_TEXT PASSAGE_
----

TYPES OF ALLERGY PROBLEMS
While an allergic reaction may occur anywhere in the body symptoms usually appear in the nose, eyes, lungs, lining of the stomach, sinuses, throat and skin. These are places where special immune system cells are stationed to fight off invaders that are inhaled, swallowed or come in contact with the skin.
Allergic Rhinitis (Hay Fever)
- This is a general term used to describe the allergic reactions that take place in the nose. Symptoms may include sneezing, congestion, runny nose, and itching of the nose, the eyes and/or the roof of the mouth. When this problem is triggered by pollens or outdoor molds, during the Spring, Summer or Fall, the condition is often called "hay fever." When the problem is year-round, it might be caused by exposure to house dust, household pets, indoor molds or allergens at school or in the workplace.

----

_WHAT THE EXERCISE ASKS_
Revise the allergy text starting with "TYPES OF ALLERGY" and going on through "in the workplace.", putting "fungi" in place of "molds".

----

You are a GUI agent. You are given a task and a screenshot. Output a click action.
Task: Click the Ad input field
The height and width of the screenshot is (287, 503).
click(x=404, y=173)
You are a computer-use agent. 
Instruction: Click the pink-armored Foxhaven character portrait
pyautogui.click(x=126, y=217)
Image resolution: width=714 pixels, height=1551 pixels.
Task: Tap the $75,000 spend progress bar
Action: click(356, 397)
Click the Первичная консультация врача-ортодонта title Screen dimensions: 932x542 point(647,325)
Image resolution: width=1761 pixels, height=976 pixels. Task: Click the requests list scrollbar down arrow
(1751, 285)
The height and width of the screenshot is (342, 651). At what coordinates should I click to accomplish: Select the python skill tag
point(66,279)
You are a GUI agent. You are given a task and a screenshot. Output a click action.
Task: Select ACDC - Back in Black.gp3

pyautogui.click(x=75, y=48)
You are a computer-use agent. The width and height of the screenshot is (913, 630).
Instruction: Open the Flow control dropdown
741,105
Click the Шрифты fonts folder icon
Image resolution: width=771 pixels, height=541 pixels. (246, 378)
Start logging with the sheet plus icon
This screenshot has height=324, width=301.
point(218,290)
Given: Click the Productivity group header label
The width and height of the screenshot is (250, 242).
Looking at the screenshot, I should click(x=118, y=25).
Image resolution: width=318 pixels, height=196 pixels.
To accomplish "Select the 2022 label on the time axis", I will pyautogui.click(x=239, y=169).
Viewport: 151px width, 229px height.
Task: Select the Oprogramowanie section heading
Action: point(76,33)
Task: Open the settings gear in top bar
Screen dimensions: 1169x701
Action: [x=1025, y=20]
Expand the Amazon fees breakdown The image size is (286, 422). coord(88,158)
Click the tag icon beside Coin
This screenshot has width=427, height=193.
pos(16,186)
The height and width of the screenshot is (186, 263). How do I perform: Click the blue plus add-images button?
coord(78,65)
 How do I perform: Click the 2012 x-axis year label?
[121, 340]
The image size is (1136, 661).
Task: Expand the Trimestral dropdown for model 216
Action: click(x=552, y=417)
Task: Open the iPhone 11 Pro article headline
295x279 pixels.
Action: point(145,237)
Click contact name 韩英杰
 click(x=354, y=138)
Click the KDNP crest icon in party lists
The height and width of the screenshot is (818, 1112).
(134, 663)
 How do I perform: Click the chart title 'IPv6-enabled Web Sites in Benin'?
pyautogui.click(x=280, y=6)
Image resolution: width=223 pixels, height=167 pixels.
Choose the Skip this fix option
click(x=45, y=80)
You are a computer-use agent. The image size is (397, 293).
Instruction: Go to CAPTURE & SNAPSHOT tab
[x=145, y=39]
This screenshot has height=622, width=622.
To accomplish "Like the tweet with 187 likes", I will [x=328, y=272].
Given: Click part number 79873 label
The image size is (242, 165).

----

_RESULT_
TYPES OF ALLERGY PROBLEMS
While an allergic reaction may occur anywhere in the body symptoms usually appear in the nose, eyes, lungs, lining of the stomach, sinuses, throat and skin. These are places where special immune system cells are stationed to fight off invaders that are inhaled, swallowed or come in contact with the skin.
Allergic Rhinitis (Hay Fever)
- This is a general term used to describe the allergic reactions that take place in the nose. Symptoms may include sneezing, congestion, runny nose, and itching of the nose, the eyes and/or the roof of the mouth. When this problem is triggered by pollens or outdoor fungi, during the Spring, Summer or Fall, the condition is often called "hay fever." When the problem is year-round, it might be caused by exposure to house dust, household pets, indoor fungi or allergens at school or in the workplace.